Parole board rejects Fahima's early release request

A parole board on Wednesday rejected Tali Fahima's request to be released from prison after completing two-thirds of her sentence because of her alleged "crass and impudent" behavior toward prison guards during her incarceration. It accepted Attorney-General Menahem Mazuz's recommendation, which was based on classified intelligence reports regarding Fahima's conduct. Fahima was sentenced to three years in jail late last year on charges of entering Jenin illegally, meeting with members of the outlawed Aksa Martyrs' Brigades, translating a classified military document for them and holding and firing a sub-machine gun. The board, headed by retired judge Nora Lidski, noted that Fahima's behavior had improved during the last three months and it would therefore reconsider its decision, conditional on whether she kept it up over the coming three months. "We are, at this stage, postponing the release of the prisoner," the board wrote in its decision. "However, at the same time we believe that should [Fahima] continue her good behavior for another three months starting today, it would be proper to consider an early release approvingly." The board wrote that "regarding the prisoner's conduct during her incarceration, we were presented with a large number of intelligence reports indicating crass and impudent behavior on her part." It rejected charges by Fahima and her lawyer, Smadar Ben-Natan, that the state was reneging on a promise to back an early release in the context of the plea bargain arrangement reached by the parties before her sentencing.
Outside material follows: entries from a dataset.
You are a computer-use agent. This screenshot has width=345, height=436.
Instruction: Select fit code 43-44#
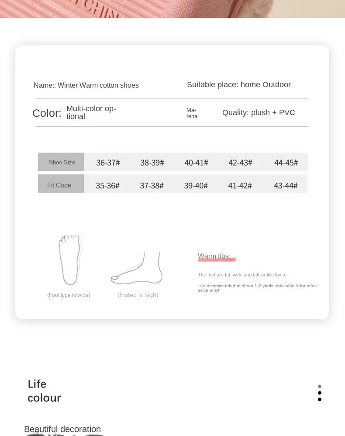pos(286,185)
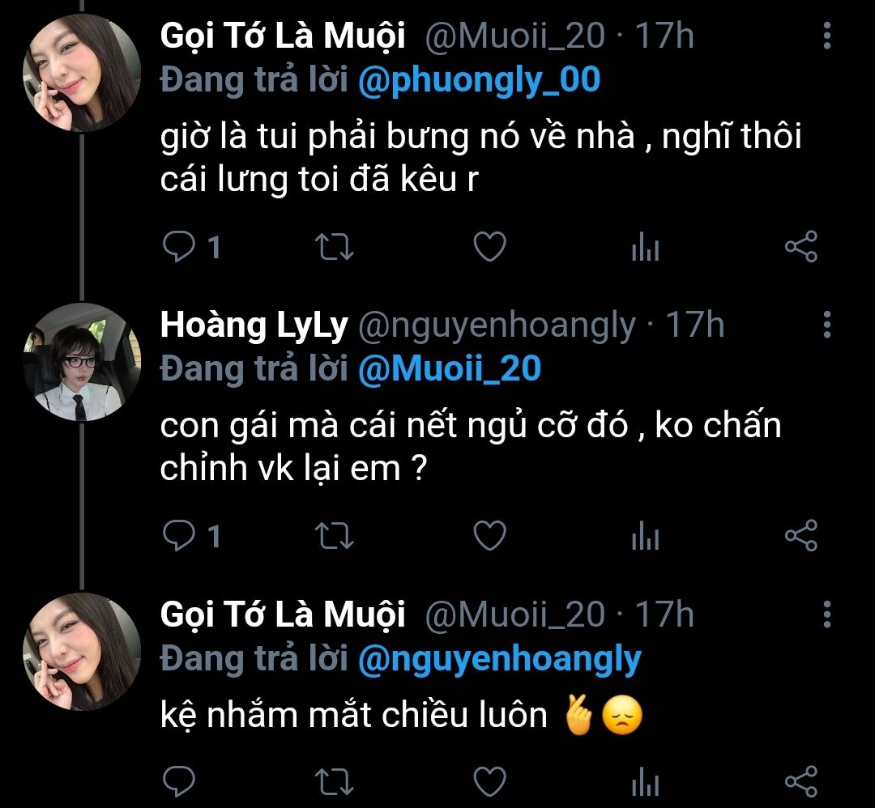Share the first tweet by Muoii_20
Screen dimensions: 875x808
click(801, 247)
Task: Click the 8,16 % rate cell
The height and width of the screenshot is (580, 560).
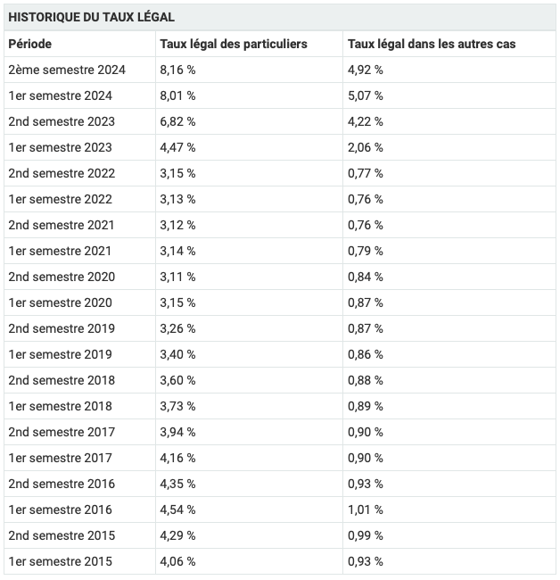Action: [x=177, y=70]
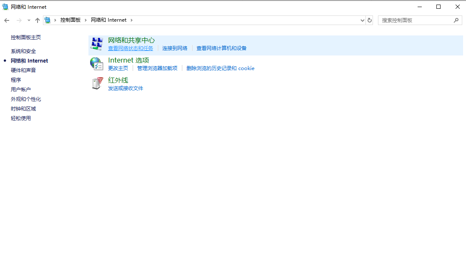Open the Network and Sharing Center icon
Image resolution: width=466 pixels, height=264 pixels.
tap(97, 43)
But on Wednesday, a Justice Ministry official said that the section of the plea bargain agreement referring to early release "was conditional on the fact that no new information would become available linking the defendant to any sort of criminal activity and on good behavior in prison." Ben-Nathan, told The Jerusalem Post that "the state prosecution's position not to release Fahima just because she was impudent is a vengeful and unworthy one, especially given the plea bargain agreement in which it promised not to stand in the way of an early release."